[Dataset records]
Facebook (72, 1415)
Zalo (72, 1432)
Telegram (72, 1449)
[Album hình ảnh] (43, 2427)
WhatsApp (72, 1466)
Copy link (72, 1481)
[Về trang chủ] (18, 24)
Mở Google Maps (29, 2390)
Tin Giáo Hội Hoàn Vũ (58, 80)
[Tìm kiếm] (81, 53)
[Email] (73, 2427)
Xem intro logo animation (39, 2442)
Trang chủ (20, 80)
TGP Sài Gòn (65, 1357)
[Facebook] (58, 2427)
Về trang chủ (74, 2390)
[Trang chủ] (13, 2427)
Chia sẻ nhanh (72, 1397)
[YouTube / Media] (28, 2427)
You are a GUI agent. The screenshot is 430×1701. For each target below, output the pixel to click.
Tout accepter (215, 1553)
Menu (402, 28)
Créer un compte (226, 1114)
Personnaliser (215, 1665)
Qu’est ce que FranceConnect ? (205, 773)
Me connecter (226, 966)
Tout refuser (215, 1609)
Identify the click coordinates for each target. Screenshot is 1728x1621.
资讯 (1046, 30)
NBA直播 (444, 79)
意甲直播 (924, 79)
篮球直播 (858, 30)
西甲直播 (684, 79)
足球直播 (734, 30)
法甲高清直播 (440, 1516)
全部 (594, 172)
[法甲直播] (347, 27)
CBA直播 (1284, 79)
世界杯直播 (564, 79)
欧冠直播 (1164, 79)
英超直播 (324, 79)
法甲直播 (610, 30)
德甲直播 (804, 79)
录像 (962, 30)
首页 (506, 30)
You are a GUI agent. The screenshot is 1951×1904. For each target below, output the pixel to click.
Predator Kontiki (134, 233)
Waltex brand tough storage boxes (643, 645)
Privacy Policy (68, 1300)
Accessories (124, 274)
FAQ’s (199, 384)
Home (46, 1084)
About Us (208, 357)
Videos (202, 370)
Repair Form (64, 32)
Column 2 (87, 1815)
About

§ ASSIGNMENT: What lines above contain the word "target"? Please copy each one.

§ OUTPUT OF THE TASK:
You are a GUI agent. The screenshot is 430×1701. For each target below, output the pixel to click.
Identify the click coordinates for each target. Screenshot is 1728x1621.
You are a GUI agent. The screenshot is 1951×1904. For each target below, output the pixel to click.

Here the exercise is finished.